高来東郷
たかくとうごう
中世にみえる郷名。高来郡内のうち伊佐早庄を除いた地域、したがってほぼ島原半島を東西に分けた呼称であったと考えられる。史料上は郷内に神代村(現国見町)、御墓野村、三会村(現島原市)、深江村(現深江町)・有馬庄(現北有馬町など)などがみえる。承久三年(一二二一)八月三〇日の関東裁許下知状(保阪潤治氏所蔵文書)に「東郷」とみえ、平家没官領で京都仁和寺領の高来西郷が慈円の所領となったため不輸の地となり、その年貢を東郷地頭の野本行員が肩代りして納めることになったという。寛元二年(一二四四)有馬を本拠とする有間朝澄は「高木東郷」地頭職について幕府に訴えたが、棄却されている(「吾妻鏡」同年六月二七日条)。
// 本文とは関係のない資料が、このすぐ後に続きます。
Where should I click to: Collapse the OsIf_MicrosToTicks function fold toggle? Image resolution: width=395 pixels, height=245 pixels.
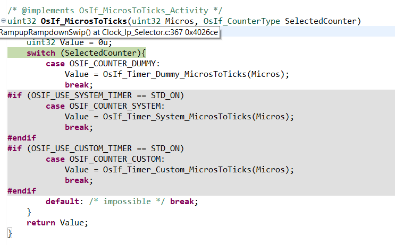[x=4, y=21]
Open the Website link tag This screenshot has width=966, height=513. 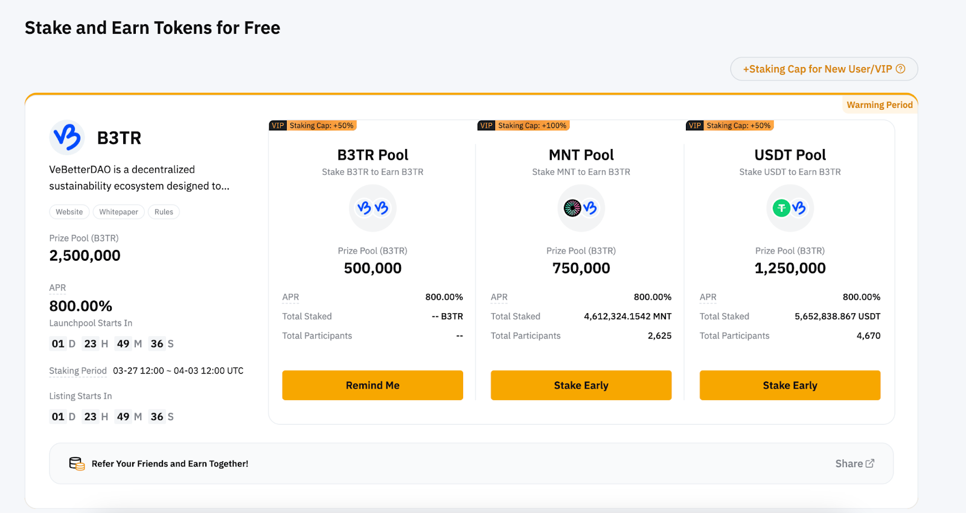[x=69, y=212]
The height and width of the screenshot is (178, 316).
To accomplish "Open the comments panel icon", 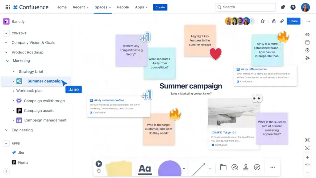I will (x=307, y=35).
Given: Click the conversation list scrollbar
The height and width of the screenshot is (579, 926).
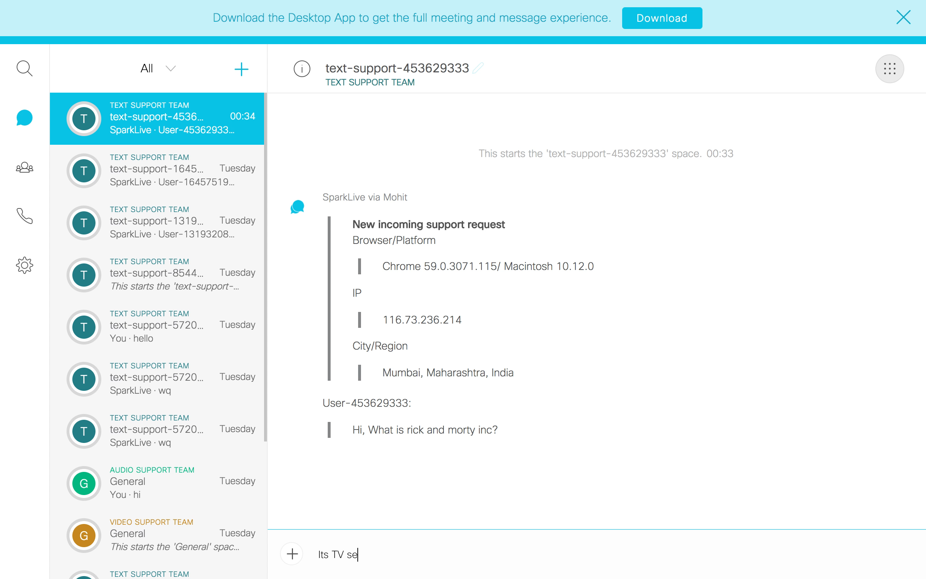Looking at the screenshot, I should coord(265,268).
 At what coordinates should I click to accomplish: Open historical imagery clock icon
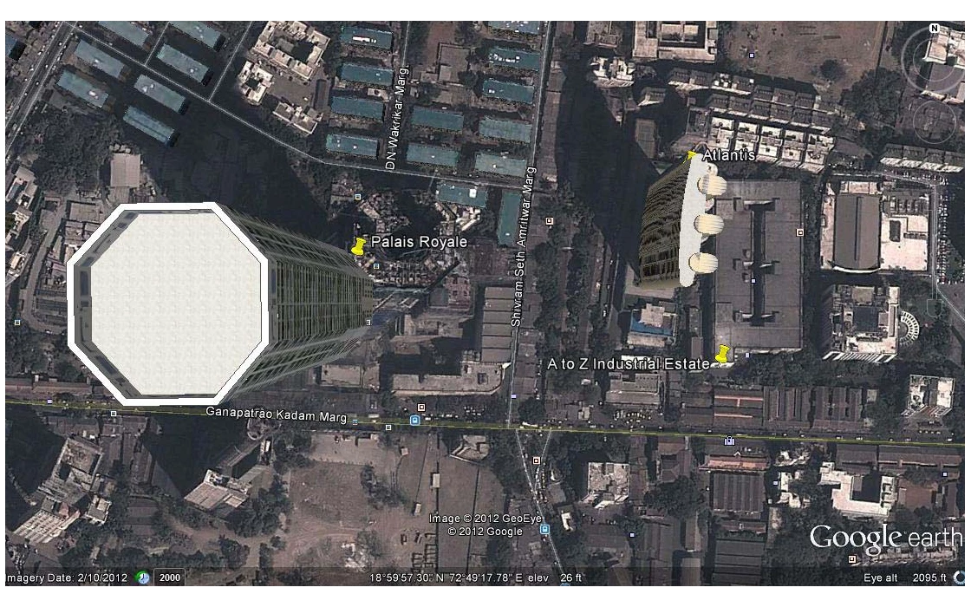(x=143, y=578)
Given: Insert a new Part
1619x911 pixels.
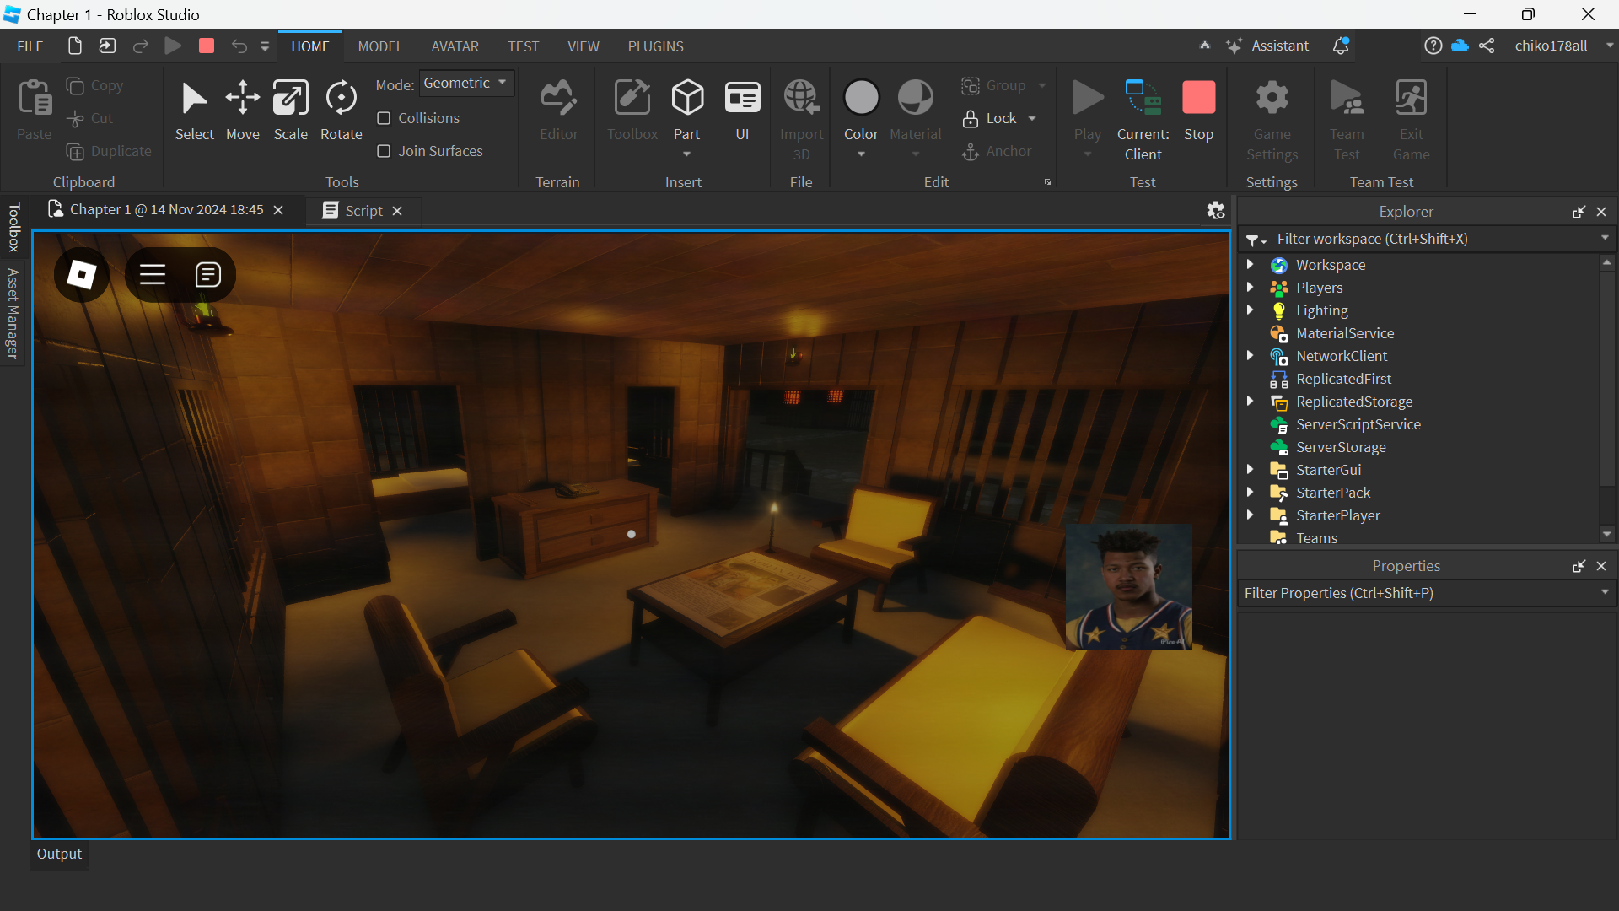Looking at the screenshot, I should click(x=686, y=100).
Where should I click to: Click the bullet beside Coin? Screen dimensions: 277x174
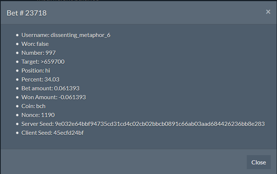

訴訟の相手はこの年以前に高来東郷の惣地頭職を給付されていた東国御家人の越中政員と考えられ、政員は同四年朝澄と串山郷(現南串山町など)をめぐって相論になり、朝澄一期の後は政員が伝領すべしという本主養母尼の遺言を盾に朝澄に押書を作成するよう訴えているが、寛元四年(一二四六)幕府はこれを棄却している(「吾妻鏡」同年三月一三日条)。